As I began to doubt,if safety really meant being safe, for I knew by now the people who heard my story would begin to wonder what a disarrayed mind and what has the storm done to this young woman, for though I was young,yet I was old for I have seen days repeat itself and rainbows shine in double.
Now the most important decision before me,food for I now knew that in starvation there was no heartbreak for even if there is,one was greater and felt the most,then shelter for I did not know a sane heartbroken man living freely in the street with the peevish eyes of the vultures at night and the stern look of the African owl,who wouldn't rethink,if crying over spilt milk is worth the drama.

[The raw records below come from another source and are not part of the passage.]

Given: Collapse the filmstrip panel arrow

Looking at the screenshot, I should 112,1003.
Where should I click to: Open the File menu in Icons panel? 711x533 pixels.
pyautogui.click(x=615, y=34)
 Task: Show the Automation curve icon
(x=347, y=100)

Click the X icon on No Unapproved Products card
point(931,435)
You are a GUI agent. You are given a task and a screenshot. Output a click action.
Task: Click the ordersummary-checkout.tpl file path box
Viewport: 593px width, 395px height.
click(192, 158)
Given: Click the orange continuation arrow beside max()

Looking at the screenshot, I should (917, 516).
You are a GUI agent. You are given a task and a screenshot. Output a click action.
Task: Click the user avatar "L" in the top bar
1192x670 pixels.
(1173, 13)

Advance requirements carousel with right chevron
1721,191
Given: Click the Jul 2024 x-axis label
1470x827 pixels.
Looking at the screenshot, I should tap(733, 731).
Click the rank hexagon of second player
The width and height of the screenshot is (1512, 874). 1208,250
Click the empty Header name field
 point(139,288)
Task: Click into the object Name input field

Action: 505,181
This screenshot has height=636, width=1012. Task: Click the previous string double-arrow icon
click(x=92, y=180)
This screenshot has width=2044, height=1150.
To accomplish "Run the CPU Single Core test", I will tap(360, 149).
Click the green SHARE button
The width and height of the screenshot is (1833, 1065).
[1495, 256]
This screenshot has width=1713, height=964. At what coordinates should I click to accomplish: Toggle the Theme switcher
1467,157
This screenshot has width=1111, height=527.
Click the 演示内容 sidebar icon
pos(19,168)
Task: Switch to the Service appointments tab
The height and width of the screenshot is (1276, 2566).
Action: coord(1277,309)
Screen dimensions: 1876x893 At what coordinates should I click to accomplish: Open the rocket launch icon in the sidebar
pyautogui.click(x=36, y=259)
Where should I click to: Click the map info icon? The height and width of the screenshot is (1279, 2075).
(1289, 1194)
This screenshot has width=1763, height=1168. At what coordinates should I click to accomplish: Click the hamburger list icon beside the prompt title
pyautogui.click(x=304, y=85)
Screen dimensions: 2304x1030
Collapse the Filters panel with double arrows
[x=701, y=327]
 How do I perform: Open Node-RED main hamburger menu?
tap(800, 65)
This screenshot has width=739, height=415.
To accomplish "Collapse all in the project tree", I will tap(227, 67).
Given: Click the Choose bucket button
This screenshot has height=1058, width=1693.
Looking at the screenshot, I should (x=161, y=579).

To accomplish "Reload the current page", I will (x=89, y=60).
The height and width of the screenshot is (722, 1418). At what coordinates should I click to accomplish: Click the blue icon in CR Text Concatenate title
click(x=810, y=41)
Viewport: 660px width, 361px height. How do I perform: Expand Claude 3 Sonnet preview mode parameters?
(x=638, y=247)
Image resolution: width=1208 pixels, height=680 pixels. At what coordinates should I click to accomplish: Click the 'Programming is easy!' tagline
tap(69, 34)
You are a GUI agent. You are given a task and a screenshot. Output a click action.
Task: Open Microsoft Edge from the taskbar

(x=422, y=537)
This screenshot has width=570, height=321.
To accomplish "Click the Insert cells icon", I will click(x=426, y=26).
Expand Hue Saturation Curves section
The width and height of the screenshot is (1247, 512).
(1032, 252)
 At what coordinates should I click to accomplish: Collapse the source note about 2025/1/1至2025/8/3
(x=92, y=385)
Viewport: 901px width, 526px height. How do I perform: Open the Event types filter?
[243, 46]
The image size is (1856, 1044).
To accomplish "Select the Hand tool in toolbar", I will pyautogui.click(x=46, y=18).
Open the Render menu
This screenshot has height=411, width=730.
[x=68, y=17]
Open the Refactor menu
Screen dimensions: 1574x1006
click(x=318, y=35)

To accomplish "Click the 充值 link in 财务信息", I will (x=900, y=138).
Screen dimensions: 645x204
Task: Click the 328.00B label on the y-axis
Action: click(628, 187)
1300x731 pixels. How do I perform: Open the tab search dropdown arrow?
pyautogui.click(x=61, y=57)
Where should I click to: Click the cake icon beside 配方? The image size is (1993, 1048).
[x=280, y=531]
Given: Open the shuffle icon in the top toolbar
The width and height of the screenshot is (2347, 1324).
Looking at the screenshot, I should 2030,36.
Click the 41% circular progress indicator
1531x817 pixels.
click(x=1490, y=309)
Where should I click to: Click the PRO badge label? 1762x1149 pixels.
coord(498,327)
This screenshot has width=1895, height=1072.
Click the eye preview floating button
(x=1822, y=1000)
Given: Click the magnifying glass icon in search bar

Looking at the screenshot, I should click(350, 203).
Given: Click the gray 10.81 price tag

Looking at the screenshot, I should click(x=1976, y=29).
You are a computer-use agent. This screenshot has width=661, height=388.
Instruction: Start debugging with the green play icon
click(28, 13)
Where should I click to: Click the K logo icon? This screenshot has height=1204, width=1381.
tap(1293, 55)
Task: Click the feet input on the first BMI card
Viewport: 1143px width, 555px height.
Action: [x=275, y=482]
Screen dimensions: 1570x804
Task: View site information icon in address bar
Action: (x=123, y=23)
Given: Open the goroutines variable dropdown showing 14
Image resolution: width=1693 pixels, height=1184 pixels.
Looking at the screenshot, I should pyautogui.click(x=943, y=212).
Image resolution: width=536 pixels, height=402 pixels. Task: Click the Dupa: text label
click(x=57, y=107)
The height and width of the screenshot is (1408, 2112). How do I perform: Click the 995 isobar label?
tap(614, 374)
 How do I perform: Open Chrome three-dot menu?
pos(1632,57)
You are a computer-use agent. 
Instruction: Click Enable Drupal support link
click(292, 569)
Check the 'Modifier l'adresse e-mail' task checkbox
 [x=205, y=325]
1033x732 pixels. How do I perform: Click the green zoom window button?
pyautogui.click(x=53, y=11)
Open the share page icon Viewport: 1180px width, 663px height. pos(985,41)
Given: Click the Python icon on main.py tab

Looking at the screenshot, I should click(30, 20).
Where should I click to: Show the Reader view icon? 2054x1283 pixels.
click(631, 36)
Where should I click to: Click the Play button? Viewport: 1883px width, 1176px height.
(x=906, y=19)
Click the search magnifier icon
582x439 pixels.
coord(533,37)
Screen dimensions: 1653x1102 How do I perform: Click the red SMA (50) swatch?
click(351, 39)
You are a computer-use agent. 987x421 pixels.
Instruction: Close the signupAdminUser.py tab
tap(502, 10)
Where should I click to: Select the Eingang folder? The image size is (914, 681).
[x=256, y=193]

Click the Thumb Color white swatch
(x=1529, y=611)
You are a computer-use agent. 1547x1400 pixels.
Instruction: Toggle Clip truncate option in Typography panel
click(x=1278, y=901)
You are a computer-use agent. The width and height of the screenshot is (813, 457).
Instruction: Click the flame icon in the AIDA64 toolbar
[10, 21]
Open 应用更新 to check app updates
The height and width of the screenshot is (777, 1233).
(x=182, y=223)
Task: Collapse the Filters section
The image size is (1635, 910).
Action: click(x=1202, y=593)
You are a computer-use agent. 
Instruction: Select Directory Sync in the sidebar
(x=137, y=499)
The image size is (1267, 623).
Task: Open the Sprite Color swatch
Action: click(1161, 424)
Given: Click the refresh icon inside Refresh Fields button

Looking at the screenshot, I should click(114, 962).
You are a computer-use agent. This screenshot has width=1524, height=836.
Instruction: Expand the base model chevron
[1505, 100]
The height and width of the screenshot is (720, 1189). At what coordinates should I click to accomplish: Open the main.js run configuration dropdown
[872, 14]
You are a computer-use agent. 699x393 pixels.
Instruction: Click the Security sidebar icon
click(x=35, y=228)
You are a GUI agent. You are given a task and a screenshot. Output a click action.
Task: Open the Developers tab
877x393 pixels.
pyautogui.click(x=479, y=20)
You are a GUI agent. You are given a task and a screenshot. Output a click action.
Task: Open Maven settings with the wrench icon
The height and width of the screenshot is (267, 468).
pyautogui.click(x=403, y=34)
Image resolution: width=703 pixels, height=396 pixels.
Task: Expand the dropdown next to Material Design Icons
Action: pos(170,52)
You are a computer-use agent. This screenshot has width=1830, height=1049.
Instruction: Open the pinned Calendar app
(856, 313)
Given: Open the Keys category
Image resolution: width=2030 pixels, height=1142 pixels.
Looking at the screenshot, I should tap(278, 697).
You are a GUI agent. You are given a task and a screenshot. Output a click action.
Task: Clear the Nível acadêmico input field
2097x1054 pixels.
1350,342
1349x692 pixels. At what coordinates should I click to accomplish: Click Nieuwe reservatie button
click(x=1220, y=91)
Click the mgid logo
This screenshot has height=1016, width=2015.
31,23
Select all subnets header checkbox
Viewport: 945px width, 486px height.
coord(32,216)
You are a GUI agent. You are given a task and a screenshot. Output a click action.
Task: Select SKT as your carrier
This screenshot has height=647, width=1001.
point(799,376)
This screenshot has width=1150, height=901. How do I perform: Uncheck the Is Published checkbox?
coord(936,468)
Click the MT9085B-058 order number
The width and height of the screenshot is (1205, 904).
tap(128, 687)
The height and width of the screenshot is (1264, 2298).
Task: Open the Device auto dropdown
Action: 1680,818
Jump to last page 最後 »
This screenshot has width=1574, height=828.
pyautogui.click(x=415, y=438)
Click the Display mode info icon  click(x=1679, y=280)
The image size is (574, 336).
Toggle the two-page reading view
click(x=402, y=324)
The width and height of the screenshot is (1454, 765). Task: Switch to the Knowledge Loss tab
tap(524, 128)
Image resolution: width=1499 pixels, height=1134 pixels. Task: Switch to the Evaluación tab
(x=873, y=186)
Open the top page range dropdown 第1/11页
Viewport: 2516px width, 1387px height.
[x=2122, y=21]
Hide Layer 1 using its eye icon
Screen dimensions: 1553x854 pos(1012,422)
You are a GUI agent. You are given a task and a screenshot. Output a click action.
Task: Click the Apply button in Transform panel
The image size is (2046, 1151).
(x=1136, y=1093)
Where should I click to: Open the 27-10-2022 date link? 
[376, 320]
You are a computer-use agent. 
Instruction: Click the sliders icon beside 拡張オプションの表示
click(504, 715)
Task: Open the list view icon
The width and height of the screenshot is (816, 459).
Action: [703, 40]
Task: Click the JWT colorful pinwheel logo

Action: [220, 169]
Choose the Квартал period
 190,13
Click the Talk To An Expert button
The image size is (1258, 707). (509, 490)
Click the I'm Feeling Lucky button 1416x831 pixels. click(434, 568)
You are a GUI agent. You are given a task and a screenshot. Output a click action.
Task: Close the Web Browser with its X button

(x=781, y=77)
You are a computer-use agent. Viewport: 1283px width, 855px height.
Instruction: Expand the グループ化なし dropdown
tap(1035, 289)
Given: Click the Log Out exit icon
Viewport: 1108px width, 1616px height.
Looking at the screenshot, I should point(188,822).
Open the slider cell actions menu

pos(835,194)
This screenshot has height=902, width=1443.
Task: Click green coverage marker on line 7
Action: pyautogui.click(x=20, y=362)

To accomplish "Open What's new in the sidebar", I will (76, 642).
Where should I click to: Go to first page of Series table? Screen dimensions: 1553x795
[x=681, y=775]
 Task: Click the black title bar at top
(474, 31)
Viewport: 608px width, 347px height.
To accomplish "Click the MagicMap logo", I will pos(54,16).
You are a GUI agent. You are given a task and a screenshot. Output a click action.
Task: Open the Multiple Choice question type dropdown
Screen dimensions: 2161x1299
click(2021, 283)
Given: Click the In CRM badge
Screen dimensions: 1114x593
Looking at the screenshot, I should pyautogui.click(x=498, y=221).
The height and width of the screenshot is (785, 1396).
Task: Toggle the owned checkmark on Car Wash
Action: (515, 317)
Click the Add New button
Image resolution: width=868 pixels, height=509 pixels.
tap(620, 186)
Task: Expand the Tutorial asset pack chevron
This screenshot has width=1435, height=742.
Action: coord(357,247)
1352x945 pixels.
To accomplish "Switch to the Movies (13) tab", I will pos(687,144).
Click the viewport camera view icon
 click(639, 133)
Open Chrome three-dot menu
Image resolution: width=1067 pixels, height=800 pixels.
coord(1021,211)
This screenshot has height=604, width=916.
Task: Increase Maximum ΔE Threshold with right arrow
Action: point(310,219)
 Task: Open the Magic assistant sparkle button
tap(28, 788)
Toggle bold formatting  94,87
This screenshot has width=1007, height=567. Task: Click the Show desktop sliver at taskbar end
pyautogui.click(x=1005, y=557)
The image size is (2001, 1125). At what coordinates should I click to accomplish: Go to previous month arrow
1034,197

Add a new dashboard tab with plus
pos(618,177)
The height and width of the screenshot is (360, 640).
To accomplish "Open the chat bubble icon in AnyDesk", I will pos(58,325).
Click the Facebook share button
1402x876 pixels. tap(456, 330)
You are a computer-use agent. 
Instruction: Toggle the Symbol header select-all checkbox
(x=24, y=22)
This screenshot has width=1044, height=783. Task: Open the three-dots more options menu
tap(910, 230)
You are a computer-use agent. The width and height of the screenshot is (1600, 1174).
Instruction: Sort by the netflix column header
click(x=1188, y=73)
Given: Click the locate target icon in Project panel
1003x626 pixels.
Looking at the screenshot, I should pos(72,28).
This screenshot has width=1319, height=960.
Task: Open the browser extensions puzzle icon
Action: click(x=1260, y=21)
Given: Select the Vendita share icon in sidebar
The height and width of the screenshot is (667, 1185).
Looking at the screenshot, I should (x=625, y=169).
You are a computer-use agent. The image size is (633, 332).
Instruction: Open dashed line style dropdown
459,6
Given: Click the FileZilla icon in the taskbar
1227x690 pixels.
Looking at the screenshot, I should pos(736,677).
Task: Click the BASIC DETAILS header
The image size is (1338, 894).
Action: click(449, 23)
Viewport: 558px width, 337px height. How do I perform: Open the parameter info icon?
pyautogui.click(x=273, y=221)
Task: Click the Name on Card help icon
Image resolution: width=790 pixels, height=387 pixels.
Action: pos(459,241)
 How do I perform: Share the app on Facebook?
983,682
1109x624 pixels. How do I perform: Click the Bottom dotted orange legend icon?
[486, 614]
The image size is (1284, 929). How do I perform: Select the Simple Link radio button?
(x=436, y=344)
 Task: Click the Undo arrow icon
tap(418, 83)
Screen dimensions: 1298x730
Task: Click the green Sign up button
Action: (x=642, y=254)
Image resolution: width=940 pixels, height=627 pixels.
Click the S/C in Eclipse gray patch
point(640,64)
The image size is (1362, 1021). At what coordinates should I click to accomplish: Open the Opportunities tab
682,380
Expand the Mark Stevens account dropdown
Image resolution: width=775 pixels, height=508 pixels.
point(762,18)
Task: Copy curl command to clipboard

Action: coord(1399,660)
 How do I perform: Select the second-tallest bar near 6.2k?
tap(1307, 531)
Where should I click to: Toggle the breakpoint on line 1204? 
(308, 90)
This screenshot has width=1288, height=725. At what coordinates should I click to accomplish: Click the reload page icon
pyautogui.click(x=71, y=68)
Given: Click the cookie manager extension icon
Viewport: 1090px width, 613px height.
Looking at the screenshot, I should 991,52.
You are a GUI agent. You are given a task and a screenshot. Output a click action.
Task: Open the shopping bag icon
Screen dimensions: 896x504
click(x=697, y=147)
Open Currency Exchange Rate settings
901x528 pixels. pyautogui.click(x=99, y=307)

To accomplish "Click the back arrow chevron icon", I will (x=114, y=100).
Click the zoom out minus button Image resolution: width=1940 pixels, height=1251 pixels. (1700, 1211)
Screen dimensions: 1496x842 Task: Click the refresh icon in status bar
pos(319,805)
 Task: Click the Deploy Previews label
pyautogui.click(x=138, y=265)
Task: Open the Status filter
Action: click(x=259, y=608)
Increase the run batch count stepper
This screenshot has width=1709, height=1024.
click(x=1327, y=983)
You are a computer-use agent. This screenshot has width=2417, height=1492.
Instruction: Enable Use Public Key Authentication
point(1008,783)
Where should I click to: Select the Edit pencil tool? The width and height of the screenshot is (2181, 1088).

Was and is, hilarious now I knew why things remained in the past and never made it into the future, because somethings have to occupy being a was, and the is remain until it becomes a was.
Now I could laugh, for all that ended was one miserable person found their way out of my world, while I should be rejoicing instead I held on to good memories a little percent from the majority of bad memories that if not for circumstance and naivety,I would have took to my heels and tell the story as an ordeal.
Laughing out loud, for now my heart had gained life again and I could sit up reminisce old memories,laugh at them and wonder how I got entangled in a drama.The laughter shot blood into my vessels for it was a laughter of accomplishment for now I could be let to love again,at least I thought.For who would chase after a leprous man yet it was something I did, because he had weak eyes and I have fallen in love with him, until his bones were nourished and he opened his eyes wider and hilariously it was not a weak eye.It was the eye of ego,a broken one at that.